* Activity 1:
Copy out the blog posts word for word from "Tuesday, April 29, 2008" through "skating club meeting.".
* Activity 2:
In the blog posts, list every activity named in the sentence that begins "Today was mostly running around".

* Text segment:
Wednesday, April 30, 2008

My Guy - 9

Before you call a friend to whine at length about 'how different' your current flame seems to be, think about it: Who's really changed here?

OMG - I did whine to a friend (though not "at length") about how different Husband and I are. I'm pretty freaked out. Though here's the deal:

When we first got together we were both pretending to dig each other's interests. On our honeymoon in London he attended a Noel Coward play with me and I went to a Kinks concert at his request. I'm a better actor, so he doesn't really know the depth of my non-interest, while I am QUITE CLEAR where his boundaries are.

I'm sure it's not that way with everyone. I always feel like we're the "freaky" couple. But I guess it boils down to the fact that I would rather spend the evening with him at a concert than by myself at a play. And I certainly don't want to spend the evening with him being forced to sit through theater; that would just be ugly.

Tuesday, April 29, 2008

What do you use to clean Heart off a sleeve? - 2

Ever hear the expression 'wearing your heart on your sleeve'? Well, you're doing it! Prepare to expose your soft underbelly to one and all. The good news is that you'll weed out your true friends from the passersby. Once and for all, you'll know who deserves your deepest devotion.

Sorry, I don't do "vulnerable" well. In fact, I try not to do it at all. And I already know who deserves my deepest devotion....or do I?

I'm really confused by this. Don't really see the heart/sleeve thing happening today. Today was mostly running around .... Bible Study group (though maybe I wore my heart on my sleeve there, let's see if they look at me funny when I show up next week), voice over, lunch, shrink, bead store, middle school play prop creation, synchro club meeting, figure skating club meeting.

I need a day off. Seriously. I want to go play. I want to do stupid stuff. I want to sit in the sun and drink margaritas with my friends and laugh. I want to stop being responsible. I am weary of responsibility.

Monday, April 28, 2008

Let's dream - 10

And if you've forgotten your dreams, you're reminded today.

Today I got a comment on my last entry from someone who used to listen to me on the radio and apparently found it pleasurable. I was encouraged - no, challenged - to attempt a daring new radio position. I just have to say thanks. I did love the radio job, especially when I knew that people enjoyed it. It may not be the most noble dream, but I like to entertain! And sometimes I'm pretty good at it.

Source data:

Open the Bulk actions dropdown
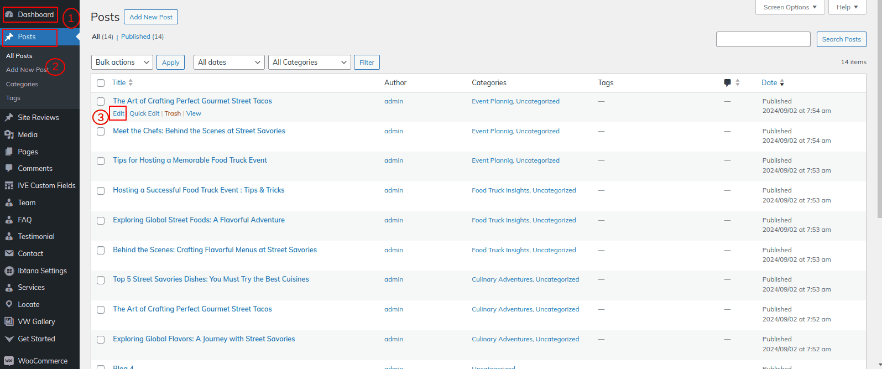The image size is (882, 369). pyautogui.click(x=122, y=63)
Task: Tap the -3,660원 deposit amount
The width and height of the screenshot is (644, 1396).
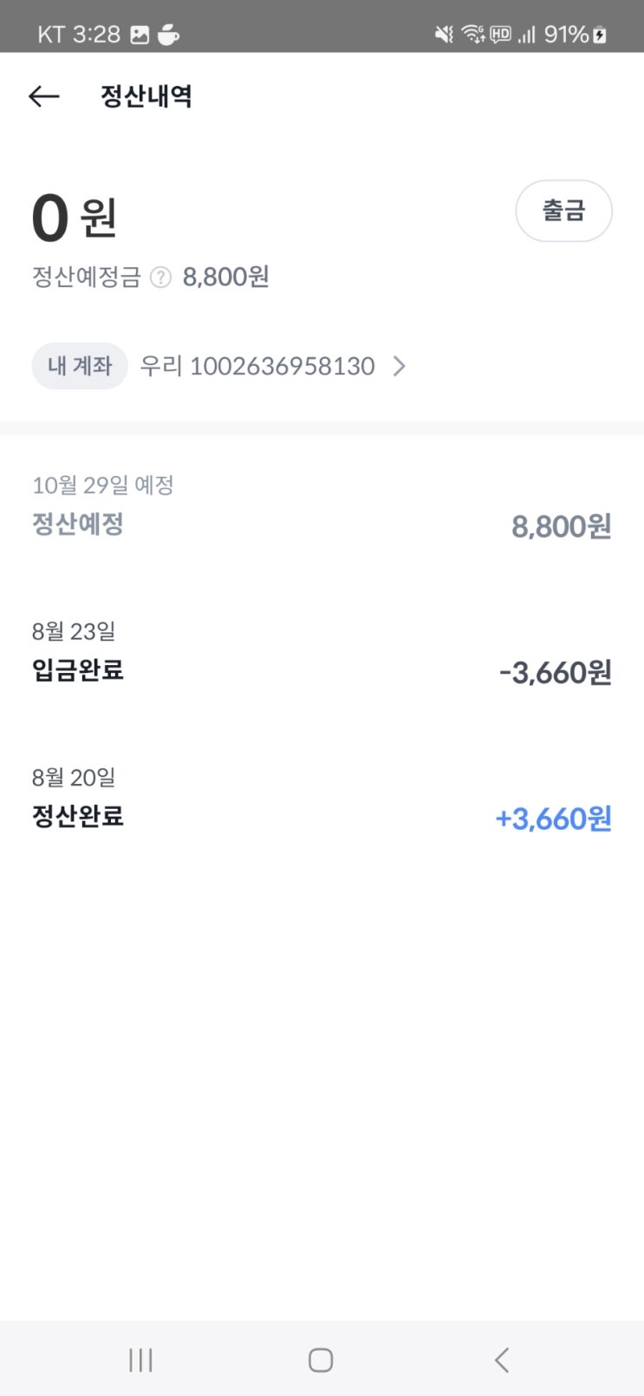Action: click(x=556, y=673)
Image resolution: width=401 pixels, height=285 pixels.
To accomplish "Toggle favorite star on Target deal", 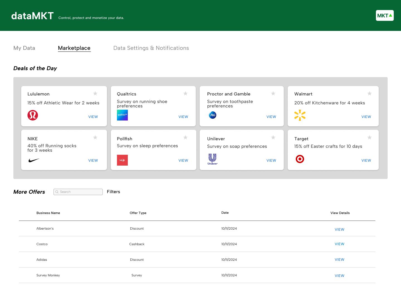I will pyautogui.click(x=370, y=137).
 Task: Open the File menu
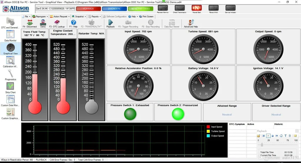[x=26, y=16]
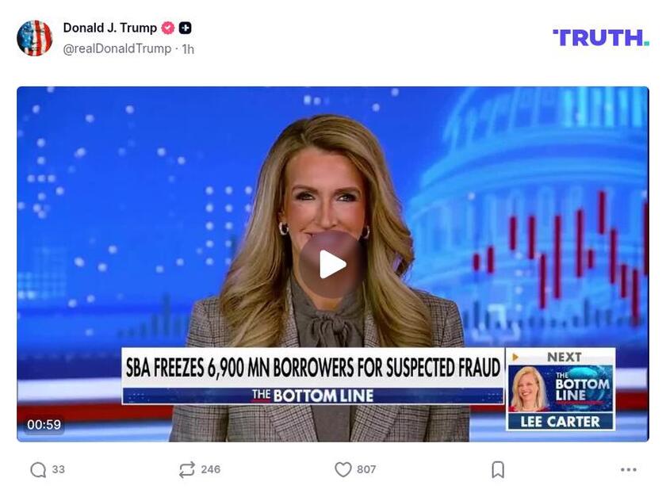The image size is (666, 501).
Task: Click the SBA FREEZES headline banner
Action: [x=313, y=368]
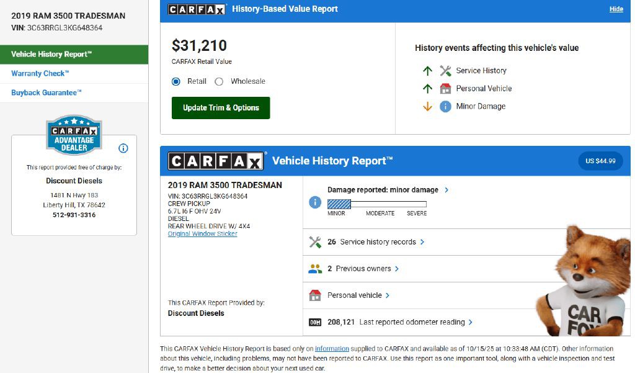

* Answer box 1:
Tuesday, April 29, 2008

What do you use to clean Heart off a sleeve? - 2

Ever hear the expression 'wearing your heart on your sleeve'? Well, you're doing it! Prepare to expose your soft underbelly to one and all. The good news is that you'll weed out your true friends from the passersby. Once and for all, you'll know who deserves your deepest devotion.

Sorry, I don't do "vulnerable" well. In fact, I try not to do it at all. And I already know who deserves my deepest devotion....or do I?

I'm really confused by this. Don't really see the heart/sleeve thing happening today. Today was mostly running around .... Bible Study group (though maybe I wore my heart on my sleeve there, let's see if they look at me funny when I show up next week), voice over, lunch, shrink, bead store, middle school play prop creation, synchro club meeting, figure skating club meeting.

* Answer box 2:
Bible Study group
voice over
lunch
shrink
bead store
middle school play prop creation
synchro club meeting
figure skating club meeting